Raccontano che c’era una volta una donna, la quale aveva sposato un forestiero con questo male. Una notte, era la notte di Natale, quest’uomo sentì che il respiro gli mancava e vide che le unghie gli crescevano. Disse allora alla moglie: – Io ho questa maledizione e devo uscire per non farti male. Quando torno a casa e busso la prima volta, tu non aprirmi; quando busso la seconda volta, neanche; la terza volta, aprimi pure -. Uscì e prese a correre senza meta ululando come un lupo. Più tardi la moglie, che intanto si era addormentata, si svegliò di soprassalto e corse ad aprire credendo che il marito chi sa quante volte avesse picchiato alla porta. Purtroppo il marito aveva bussato solo una volta e appena la donna aprì, le saltò addosso e la sbranò. 

“Con l’evangelizzazione delle nostre terre, si genera una nuova concezione del lupo che si sdoppia in una doppia natura. Nell’immaginazione popolare esso da un lato viene demonizzato, cioè il lupo è rappresentato come un essere diabolico, simbolo delle potenze infernali. A tale proposito alcuni pastori testimoniano la pratica della circumambulazione, un’operazione rituale per scongiurare l’apparizione del lupo, ritenuto entità del male. Il più giovane dei pastori, al calare della notte girava in senso orario intorno al recinto delle pecore, fermandosi nei quattro angoli per piantarvi una rozza croce di legno. 

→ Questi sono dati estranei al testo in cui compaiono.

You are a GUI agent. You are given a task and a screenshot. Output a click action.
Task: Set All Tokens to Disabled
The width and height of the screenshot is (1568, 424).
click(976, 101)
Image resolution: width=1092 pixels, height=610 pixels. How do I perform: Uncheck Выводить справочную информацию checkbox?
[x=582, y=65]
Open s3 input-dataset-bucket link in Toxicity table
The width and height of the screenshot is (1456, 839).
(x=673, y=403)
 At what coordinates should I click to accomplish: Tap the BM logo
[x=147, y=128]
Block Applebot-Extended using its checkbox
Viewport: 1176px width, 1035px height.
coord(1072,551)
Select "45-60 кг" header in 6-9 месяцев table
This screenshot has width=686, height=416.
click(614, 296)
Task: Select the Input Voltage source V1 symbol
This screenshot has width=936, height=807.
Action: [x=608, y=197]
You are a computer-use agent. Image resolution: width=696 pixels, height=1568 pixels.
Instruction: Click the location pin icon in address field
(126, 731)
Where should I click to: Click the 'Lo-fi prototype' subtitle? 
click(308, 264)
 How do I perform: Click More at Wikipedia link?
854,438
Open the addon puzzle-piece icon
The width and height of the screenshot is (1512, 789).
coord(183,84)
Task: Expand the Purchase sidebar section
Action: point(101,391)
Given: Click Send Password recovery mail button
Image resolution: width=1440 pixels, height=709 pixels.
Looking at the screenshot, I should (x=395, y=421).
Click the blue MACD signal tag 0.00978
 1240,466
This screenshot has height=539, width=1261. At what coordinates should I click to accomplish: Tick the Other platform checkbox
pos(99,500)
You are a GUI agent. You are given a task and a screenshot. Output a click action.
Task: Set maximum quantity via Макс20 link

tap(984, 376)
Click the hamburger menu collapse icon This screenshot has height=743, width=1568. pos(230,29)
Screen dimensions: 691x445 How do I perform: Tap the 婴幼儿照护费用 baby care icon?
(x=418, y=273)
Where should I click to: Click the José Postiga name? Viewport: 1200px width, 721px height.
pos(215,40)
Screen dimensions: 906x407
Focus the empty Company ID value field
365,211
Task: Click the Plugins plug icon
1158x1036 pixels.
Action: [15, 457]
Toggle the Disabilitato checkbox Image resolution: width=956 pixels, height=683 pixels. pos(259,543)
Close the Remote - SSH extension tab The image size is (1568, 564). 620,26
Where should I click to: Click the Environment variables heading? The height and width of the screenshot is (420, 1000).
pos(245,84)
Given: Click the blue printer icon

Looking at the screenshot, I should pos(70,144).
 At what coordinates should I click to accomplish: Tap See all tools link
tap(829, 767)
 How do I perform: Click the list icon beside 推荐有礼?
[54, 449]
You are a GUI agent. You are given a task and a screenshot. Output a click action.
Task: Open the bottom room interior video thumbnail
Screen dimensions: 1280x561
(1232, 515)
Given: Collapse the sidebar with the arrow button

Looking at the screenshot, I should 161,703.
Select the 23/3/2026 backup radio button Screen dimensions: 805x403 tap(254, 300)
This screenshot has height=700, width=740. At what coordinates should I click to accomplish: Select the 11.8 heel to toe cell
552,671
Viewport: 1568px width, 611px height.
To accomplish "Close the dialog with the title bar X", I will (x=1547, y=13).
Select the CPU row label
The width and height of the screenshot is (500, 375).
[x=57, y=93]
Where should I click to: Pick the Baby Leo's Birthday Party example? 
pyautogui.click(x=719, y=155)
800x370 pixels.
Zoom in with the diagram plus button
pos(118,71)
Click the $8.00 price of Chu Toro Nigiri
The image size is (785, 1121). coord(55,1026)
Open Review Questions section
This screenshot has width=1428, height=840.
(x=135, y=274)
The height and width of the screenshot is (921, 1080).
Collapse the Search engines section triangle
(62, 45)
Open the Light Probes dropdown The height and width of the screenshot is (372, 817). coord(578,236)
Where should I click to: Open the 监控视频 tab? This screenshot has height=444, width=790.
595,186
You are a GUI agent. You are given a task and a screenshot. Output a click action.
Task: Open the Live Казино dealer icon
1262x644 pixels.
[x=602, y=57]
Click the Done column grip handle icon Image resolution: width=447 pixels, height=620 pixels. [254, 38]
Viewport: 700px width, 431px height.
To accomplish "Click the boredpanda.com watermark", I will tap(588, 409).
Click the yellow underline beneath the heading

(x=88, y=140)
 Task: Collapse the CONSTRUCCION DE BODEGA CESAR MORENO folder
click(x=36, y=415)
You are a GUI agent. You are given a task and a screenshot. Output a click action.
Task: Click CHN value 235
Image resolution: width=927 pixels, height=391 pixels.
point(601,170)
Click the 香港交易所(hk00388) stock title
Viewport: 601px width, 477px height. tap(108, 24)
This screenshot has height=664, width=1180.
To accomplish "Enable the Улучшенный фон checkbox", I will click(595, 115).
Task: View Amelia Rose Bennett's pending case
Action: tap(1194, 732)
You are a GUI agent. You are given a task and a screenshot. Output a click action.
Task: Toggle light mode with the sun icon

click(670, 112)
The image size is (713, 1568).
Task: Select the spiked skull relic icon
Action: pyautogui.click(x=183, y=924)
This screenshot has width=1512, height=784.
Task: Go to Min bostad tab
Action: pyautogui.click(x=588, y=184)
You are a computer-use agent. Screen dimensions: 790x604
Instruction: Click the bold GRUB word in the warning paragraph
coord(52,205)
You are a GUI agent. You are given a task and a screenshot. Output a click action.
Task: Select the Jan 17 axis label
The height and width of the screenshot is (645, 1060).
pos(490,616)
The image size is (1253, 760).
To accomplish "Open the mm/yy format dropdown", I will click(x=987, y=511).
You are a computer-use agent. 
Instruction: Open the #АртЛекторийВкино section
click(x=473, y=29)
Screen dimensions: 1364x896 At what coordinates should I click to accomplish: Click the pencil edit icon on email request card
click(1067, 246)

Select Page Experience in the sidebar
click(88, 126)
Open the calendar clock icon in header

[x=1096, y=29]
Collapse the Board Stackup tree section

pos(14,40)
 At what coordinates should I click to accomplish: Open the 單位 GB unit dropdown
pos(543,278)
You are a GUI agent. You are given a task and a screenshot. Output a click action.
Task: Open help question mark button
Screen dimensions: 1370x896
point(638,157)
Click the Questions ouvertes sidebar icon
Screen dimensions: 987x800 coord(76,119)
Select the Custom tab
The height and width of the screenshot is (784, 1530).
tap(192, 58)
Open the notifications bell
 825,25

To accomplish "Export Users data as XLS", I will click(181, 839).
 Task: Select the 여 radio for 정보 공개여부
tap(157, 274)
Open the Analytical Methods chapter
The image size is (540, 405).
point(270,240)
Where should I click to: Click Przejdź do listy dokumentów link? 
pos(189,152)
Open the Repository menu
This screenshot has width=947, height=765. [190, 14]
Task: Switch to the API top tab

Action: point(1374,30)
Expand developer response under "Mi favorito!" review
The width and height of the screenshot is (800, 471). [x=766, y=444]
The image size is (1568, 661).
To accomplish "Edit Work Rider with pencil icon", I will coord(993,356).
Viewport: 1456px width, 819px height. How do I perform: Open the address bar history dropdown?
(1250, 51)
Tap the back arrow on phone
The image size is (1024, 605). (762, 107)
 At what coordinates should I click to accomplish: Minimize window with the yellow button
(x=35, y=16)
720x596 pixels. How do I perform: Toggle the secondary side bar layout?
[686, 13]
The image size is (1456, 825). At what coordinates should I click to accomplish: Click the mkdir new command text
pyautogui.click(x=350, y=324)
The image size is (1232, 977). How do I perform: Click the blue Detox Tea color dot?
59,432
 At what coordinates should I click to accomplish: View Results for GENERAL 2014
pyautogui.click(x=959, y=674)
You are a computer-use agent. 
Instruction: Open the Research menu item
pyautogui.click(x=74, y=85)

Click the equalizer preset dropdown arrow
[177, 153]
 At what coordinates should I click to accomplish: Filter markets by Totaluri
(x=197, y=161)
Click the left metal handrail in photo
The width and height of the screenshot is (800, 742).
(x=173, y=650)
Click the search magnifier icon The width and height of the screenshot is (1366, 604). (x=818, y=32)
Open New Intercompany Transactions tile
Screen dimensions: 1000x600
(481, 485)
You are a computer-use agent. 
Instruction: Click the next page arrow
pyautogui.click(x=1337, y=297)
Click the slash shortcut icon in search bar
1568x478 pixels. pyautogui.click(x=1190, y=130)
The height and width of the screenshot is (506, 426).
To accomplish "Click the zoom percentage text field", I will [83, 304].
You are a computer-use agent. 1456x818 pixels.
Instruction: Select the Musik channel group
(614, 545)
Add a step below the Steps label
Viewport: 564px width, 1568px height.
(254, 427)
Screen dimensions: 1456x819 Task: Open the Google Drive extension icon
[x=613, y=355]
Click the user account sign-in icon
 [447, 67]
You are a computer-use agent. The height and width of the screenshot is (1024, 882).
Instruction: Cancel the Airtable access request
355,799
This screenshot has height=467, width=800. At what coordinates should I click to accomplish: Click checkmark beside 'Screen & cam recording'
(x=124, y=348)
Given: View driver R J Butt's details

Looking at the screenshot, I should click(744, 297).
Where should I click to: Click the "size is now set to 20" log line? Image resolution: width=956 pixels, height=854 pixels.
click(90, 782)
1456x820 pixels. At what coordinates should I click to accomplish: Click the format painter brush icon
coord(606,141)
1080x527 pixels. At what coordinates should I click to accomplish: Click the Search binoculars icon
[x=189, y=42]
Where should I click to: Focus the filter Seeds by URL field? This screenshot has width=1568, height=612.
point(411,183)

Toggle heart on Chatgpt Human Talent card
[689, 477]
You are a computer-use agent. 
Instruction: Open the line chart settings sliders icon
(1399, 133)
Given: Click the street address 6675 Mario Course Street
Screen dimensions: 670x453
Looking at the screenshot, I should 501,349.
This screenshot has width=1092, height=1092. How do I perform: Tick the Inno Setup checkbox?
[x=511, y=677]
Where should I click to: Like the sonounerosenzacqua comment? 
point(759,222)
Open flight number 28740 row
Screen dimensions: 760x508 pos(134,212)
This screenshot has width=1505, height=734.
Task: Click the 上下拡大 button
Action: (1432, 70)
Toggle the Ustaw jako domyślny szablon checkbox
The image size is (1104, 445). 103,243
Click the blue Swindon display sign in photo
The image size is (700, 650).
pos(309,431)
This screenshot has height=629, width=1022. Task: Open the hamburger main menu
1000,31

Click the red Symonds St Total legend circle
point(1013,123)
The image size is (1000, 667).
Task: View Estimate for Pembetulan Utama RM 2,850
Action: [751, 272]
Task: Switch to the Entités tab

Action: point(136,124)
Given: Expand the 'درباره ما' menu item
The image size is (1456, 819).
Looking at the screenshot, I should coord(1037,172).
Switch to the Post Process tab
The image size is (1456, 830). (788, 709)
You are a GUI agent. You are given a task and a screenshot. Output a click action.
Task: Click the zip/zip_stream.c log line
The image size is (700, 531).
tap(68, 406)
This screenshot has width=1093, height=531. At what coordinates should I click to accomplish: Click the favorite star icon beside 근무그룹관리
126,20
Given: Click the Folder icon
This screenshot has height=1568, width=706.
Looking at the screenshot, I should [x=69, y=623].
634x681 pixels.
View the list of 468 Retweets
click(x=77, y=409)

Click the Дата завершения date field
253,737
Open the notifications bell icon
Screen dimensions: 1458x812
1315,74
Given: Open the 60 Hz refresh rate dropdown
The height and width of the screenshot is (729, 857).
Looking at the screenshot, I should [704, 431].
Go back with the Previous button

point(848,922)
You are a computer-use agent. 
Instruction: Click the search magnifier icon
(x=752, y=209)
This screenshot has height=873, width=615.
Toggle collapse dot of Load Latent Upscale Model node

Gli stessi testimoni affermano che così il lupo-demonio non osava accostarsi allo stazzo per fare incetta di pecore e di anime. Dall’altro lato l’immaginario collettivo eleva il lupo a simbolo del bene. La deificazione (direi quasi la angelizzazione) dell’animale comporta la concezione del lupo come un angelo protettore, elevato quasi alla funzione di angelo custode. Come abbiamo visto nella storia di San Guglielmo e il lupo.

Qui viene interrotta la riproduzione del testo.